Tasks are run on middle managers and always operate on a single data source. Tasks are submitted using POST requests.

There are several different types of tasks.

Segment Creation Tasks

Hadoop Index Task

See batch ingestion.

Native Index Tasks

Druid provides a native index task which doesn't need any dependencies on other systems. See native index tasks for more details.

Segment Merging Tasks

Append Task

Append tasks append a list of segments together into a single segment (one after the other). The grammar is:

{
    "type": "append",
    "id": <task_id>,
    "dataSource": <task_datasource>,
    "segments": <JSON list of DataSegment objects to append>,
    "aggregations": <optional list of aggregators>,
    "context": <task context>
}

Merge Task

Merge tasks merge a list of segments together. Any common timestamps are merged. If rollup is disabled as part of ingestion, common timestamps are not merged and rows are reordered by their timestamp.

The grammar is:

{
    "type": "merge",
    "id": <task_id>,
    "dataSource": <task_datasource>,
    "aggregations": <list of aggregators>,
    "rollup": <whether or not to rollup data during a merge>,
    "segments": <JSON list of DataSegment objects to merge>,
    "context": <task context>
}

Same Interval Merge Task

Same Interval Merge task is a shortcut of merge task, all segments in the interval are going to be merged.

The grammar is:

{
    "type": "same_interval_merge",
    "id": <task_id>,
    "dataSource": <task_datasource>,
    "aggregations": <list of aggregators>,
    "rollup": <whether or not to rollup data during a merge>,
    "interval": <DataSegment objects in this interval are going to be merged>,
    "context": <task context>
}

Compaction Task

Compaction tasks merge all segments of the given interval.
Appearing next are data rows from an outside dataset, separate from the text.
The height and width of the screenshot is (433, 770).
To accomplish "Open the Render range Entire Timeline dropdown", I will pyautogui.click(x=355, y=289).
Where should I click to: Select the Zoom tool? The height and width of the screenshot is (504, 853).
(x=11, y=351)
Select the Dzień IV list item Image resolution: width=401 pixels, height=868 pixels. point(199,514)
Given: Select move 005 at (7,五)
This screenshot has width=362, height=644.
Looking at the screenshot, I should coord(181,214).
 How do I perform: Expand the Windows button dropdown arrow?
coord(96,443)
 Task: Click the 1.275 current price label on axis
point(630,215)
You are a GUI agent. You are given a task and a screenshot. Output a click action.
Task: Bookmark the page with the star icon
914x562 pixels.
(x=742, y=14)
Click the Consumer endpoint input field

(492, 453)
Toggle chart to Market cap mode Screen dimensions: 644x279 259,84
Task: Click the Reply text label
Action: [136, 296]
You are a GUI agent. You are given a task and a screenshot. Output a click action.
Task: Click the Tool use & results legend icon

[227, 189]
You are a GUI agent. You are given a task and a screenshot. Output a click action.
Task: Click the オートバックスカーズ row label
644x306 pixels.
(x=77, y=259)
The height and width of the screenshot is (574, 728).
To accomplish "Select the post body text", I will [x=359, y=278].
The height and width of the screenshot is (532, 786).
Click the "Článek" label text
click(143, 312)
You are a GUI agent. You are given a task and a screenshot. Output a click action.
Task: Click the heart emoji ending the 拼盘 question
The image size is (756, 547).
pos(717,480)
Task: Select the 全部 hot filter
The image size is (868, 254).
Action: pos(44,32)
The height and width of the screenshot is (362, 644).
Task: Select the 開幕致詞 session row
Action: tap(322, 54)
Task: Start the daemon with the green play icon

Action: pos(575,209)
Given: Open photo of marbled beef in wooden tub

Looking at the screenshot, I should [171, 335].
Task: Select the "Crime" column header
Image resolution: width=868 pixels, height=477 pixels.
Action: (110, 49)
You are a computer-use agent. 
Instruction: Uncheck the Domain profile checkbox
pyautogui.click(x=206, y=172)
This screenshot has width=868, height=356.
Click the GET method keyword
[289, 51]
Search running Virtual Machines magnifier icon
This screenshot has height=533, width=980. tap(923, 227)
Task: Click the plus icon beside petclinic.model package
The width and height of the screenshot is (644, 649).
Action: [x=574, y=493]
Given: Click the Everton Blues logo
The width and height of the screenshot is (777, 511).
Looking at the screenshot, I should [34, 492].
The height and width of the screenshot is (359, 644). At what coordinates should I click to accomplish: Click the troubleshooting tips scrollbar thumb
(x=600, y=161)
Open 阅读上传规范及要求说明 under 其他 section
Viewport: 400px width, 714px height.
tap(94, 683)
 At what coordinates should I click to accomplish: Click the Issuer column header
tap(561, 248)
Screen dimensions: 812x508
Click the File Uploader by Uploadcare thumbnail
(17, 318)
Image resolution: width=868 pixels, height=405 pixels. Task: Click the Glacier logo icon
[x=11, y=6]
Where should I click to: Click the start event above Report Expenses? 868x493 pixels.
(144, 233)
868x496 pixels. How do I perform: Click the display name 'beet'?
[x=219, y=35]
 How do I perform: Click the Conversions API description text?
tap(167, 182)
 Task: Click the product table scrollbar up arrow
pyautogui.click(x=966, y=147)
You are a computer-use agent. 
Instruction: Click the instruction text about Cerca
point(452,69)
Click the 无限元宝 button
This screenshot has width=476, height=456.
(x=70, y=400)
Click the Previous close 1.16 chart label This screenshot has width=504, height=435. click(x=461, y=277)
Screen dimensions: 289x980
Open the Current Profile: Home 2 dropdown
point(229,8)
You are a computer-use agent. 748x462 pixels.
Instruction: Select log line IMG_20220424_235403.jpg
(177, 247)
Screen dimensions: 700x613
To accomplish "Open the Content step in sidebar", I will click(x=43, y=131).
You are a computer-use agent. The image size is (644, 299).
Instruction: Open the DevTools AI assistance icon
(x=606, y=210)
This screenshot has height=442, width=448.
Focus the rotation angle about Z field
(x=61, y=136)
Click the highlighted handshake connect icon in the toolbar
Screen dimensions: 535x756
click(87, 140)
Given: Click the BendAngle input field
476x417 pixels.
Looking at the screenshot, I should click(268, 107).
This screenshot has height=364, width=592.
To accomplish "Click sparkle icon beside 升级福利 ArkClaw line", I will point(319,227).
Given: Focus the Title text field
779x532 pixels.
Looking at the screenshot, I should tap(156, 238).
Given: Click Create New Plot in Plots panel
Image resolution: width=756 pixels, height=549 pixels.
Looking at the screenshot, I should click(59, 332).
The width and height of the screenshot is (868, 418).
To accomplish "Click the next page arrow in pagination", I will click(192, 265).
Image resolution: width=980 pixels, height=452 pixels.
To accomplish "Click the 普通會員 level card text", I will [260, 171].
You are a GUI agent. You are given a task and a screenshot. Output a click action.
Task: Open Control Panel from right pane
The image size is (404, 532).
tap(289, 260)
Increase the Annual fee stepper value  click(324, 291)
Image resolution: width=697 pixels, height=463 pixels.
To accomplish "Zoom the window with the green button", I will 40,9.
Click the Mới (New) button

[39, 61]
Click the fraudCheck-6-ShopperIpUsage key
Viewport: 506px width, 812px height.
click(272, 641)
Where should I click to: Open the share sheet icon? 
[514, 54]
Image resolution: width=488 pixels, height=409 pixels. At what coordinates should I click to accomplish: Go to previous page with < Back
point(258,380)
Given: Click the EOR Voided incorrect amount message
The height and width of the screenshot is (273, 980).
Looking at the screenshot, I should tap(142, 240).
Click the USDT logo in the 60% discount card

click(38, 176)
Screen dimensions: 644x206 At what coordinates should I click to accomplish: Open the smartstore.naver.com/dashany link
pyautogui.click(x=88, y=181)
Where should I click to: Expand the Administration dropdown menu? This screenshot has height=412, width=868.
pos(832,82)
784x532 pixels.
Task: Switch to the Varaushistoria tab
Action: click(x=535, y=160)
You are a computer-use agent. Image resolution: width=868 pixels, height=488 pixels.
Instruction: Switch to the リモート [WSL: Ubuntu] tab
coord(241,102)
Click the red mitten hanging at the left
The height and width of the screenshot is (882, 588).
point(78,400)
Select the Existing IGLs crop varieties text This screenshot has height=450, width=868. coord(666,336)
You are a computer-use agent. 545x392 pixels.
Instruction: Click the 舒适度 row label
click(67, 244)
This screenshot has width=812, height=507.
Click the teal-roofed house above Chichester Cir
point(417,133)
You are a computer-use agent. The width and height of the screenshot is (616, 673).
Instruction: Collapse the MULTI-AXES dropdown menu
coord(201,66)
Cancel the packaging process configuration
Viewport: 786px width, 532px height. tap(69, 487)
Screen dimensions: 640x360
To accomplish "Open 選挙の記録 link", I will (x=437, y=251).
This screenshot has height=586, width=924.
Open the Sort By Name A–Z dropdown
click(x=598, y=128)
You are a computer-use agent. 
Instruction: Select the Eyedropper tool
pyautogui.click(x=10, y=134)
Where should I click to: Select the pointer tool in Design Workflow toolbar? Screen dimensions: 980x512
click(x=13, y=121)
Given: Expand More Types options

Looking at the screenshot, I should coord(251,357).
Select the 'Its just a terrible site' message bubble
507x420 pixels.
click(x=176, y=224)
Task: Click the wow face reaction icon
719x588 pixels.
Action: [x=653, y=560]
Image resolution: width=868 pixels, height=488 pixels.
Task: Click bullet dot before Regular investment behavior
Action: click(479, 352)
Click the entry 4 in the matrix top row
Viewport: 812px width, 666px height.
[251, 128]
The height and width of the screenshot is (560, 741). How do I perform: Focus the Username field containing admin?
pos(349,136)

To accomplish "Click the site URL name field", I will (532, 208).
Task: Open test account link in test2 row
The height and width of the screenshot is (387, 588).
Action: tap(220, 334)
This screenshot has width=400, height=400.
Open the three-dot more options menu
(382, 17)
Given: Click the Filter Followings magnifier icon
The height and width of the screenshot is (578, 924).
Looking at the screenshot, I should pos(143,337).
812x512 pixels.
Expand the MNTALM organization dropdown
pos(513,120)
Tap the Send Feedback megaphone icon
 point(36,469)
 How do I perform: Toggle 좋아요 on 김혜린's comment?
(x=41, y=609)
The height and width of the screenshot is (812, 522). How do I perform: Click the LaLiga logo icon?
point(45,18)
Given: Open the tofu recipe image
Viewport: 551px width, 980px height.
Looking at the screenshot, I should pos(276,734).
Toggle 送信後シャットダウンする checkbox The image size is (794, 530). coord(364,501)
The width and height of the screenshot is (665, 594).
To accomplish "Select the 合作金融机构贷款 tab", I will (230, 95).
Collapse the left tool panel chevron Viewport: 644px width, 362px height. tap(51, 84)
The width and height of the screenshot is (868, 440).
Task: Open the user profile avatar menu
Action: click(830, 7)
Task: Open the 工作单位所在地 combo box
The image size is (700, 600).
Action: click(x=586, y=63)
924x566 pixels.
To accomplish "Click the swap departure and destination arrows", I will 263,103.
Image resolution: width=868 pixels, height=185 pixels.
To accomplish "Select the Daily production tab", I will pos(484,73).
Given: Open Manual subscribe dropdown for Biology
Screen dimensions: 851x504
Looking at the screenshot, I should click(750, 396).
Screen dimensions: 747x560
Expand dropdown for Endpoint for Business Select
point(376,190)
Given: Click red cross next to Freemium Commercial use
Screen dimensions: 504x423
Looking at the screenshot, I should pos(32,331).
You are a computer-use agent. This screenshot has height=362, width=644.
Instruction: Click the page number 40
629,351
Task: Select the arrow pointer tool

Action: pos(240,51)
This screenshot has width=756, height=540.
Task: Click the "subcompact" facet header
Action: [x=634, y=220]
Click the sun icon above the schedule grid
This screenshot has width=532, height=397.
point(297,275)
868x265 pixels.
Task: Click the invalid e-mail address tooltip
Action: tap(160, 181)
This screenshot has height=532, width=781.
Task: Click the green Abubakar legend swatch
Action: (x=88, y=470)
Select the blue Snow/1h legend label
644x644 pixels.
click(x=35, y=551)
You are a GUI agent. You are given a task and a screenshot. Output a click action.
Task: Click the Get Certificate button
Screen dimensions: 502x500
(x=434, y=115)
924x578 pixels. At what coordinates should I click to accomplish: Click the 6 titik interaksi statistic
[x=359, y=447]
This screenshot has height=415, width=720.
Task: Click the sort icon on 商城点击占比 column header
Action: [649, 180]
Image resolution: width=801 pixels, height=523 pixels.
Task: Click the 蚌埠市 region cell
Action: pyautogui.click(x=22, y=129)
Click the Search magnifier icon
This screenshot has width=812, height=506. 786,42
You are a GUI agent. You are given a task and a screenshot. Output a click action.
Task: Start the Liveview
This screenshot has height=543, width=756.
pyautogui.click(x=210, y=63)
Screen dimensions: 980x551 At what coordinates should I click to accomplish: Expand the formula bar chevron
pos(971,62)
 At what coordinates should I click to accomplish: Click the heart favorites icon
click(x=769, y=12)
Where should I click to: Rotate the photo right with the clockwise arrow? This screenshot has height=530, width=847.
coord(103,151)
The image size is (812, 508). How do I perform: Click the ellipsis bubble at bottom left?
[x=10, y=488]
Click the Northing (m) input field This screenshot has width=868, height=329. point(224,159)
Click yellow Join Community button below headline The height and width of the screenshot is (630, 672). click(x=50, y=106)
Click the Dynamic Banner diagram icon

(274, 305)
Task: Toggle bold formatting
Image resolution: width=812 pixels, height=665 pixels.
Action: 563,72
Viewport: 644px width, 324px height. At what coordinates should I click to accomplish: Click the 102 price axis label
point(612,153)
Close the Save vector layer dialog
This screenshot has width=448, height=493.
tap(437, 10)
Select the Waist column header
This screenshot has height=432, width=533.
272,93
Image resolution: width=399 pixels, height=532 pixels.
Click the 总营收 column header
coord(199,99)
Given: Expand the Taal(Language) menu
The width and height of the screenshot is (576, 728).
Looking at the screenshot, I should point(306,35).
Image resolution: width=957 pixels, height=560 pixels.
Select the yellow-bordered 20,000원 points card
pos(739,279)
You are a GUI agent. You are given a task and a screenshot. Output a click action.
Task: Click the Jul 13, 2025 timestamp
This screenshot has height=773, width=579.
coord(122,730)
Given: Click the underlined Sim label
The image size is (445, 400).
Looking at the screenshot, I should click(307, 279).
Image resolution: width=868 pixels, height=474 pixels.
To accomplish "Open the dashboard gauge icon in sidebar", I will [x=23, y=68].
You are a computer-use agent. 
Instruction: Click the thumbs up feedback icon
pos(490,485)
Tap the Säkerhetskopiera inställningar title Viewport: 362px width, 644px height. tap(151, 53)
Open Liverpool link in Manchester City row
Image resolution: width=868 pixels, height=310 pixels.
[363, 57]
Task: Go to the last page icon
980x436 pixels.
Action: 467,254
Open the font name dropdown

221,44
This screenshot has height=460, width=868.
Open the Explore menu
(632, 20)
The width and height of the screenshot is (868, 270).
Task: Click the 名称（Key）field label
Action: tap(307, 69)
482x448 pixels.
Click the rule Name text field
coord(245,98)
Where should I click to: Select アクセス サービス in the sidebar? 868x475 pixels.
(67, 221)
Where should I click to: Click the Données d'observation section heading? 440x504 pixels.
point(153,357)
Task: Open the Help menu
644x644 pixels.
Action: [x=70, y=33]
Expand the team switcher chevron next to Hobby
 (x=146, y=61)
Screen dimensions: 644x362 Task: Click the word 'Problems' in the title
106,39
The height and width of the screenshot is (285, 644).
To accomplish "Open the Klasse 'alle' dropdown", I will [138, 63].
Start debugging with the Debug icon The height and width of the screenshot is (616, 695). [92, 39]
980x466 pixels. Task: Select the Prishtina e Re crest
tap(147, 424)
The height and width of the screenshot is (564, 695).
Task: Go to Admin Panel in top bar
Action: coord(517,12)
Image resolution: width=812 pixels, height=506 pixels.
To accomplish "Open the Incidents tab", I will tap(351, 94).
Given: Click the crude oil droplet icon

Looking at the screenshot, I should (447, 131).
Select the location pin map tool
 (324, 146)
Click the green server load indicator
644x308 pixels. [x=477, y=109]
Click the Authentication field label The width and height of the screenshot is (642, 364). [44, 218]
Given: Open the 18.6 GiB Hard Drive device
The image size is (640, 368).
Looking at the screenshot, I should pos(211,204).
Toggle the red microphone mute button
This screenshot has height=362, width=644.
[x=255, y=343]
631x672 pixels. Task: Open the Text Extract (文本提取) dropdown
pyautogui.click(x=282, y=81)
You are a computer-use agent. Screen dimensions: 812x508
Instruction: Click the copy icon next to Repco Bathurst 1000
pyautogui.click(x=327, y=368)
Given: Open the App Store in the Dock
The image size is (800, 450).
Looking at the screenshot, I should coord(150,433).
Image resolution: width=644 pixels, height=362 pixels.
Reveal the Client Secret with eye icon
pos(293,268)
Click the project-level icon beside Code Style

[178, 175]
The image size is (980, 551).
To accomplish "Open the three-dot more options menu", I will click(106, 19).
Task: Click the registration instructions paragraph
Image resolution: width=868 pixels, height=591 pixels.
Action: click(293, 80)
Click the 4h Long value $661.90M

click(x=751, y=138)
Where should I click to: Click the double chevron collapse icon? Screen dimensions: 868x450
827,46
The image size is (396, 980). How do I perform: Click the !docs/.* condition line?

The syntax is:

{
    "type": "compact",
    "id": <task_id>,
    "dataSource": <task_datasource>,
    "interval": <interval to specify segments to be merged>,
    "dimensions" <custom dimensionsSpec>,
    "tuningConfig" <index task tuningConfig>,
    "context": <task context>
}
Field Description Required
type Task type. Should be compact Yes
id Task id No
dataSource dataSource name to be compacted Yes
interval interval of segments to be compacted Yes
dimensions custom dimensionsSpec. compaction task will use this dimensionsSpec if exist instead of generating one. See below for more details. No
tuningConfig Index task tuningConfig No
context Task context No

An example of compaction task is

{
  "type" : "compact",
  "dataSource" : "wikipedia",
  "interval" : "2017-01-01/2018-01-01"
}

This compaction task reads all segments of the interval 2017-01-01/2018-01-01 and results in new segments. Note that intervals of the input segments are merged into a single interval of 2017-01-01/2018-01-01 no matter what the segmentGranularity was. To control the number of result segments, you can set targetPartitionSize or numShards. See indexTuningConfig for more details. To merge each day's worth of data into separate segments, you can submit multiple compact tasks, one for each day. They will run in parallel.

A compaction task internally generates an index task spec for performing compaction work with some fixed parameters. For example, its firehose is always the ingestSegmentSpec, and dimensionsSpec and metricsSpec include all dimensions and metrics of the input segments by default.

Compaction tasks will exit with a failure status code, without doing anything, if the interval you specify has no data segments loaded in it (or if the interval you specify is empty).

The output segment can have different metadata from the input segments unless all input segments have the same metadata.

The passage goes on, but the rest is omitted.